• Set exercise: Count the lines in the material below that contain the word "Click", and reply with the number alone.

• Dataset entries:

───

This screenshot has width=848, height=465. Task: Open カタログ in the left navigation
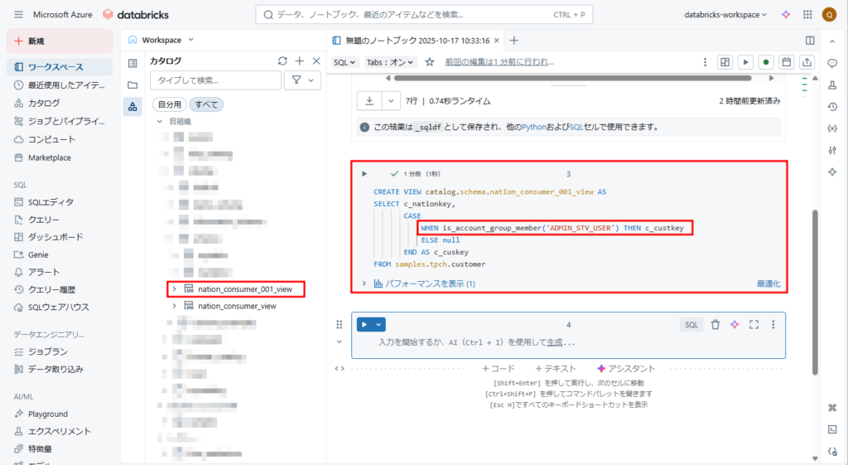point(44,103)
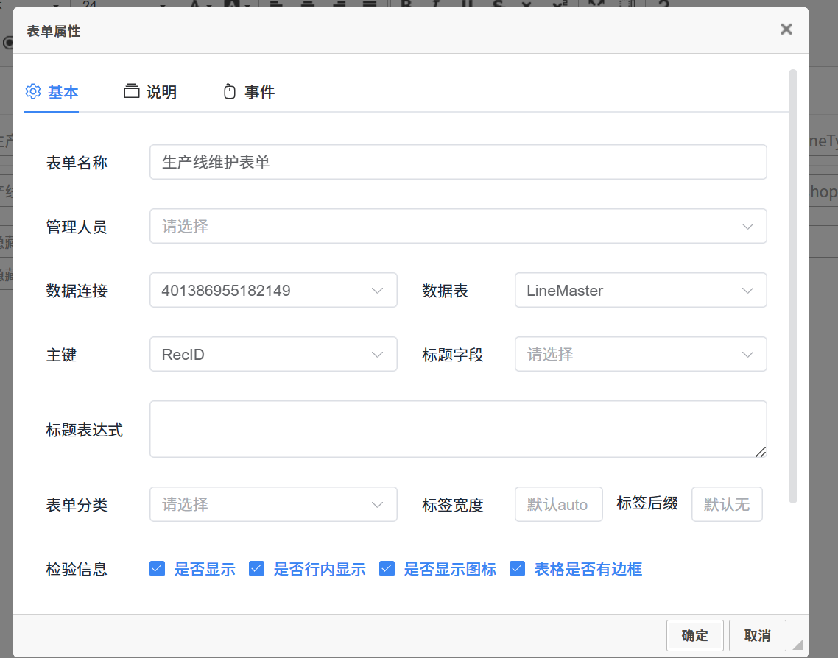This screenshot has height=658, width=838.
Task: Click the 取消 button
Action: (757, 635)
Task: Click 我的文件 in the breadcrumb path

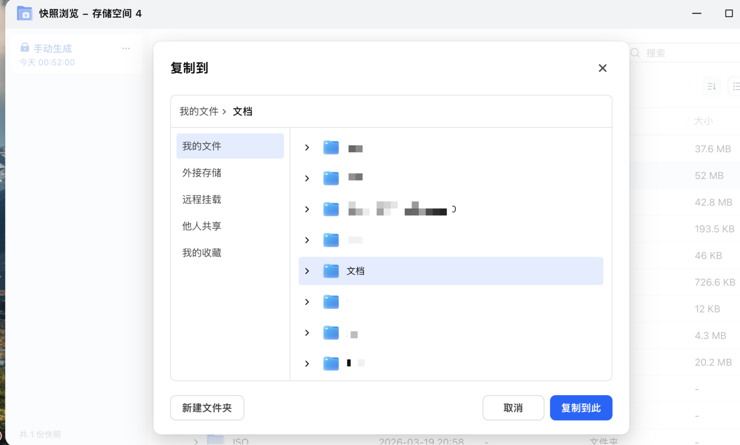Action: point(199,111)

───

• Answer to this problem: 2